SAVING THE DESERT NESTING BALD EAGLE

The Southwest's desert rivers harbor a uniquely adapted population of bald eagles known as desert nesting bald eagles — geographically, behaviorally, and even biologically different from other American bald eagles. No other bald eagle population nests under such conditions of high heat and low humidity or suffers such high mortality. But “nesting” may be a misnomer these days: primarily due to habitat loss, only a few dozen breeding pairs are known to remain on Earth.

BACKGROUND

For three decades, desert nesters were closely managed as the distinct population they are, bringing the population back from three reproducing nests in 1970 — truly the brink of extinction — to 43 breeding pairs by 2006. Meanwhile, the U.S. Fish and Wildlife Service was preparing to delist the bald eagle nationally. To make sure desert nesters weren't a casualty of that delisting, the Center and allies submitted a petition, in 2004, to separate them from their thriving counterparts in other states and to thereby protect them as a “distinct population segment” under the Endangered Species Act.

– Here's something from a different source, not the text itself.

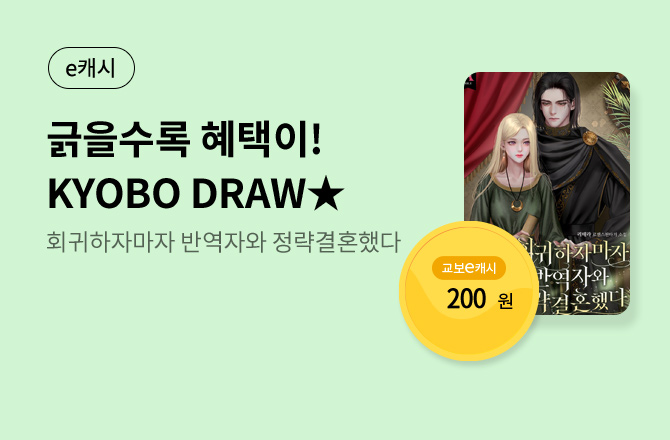670x440 pixels.
Task: Click the 원 currency symbol on the coin
Action: pyautogui.click(x=505, y=301)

But in a stunning reversal of its own policy, the Fish and Wildlife Service in 2006 denied the petition — meaning the desert nesters would likely have been doomed had we and our allies not stepped in with a new lawsuit. In 2008 a federal judge ruled in our favor in that case, deciding that the 2007 bald eagle delisting did not support the Service's denial of our 2004 petition — in fact, the court declared, the agency's 2006 decision was a violation of the Endangered Species Act. Devastatingly, in 2010 the Service yet again denied protection to the eagle — a move proved by federal documents to be the result of politics tainting science. Immediately after a court upheld that decision, we sued to make sure this unique bird doesn't get pushed out of its Southwest habitat altogether — and won the eagle yet another chance at safeguards. Since the eagle still didn't receive protections, we sued yet again in 2012. In 2015 we won a lawsuit against grazing in the Fossil Creek watershed of central Arizona, key habitat for this beautiful bird. We won't give up defending the desert nesting bald eagle.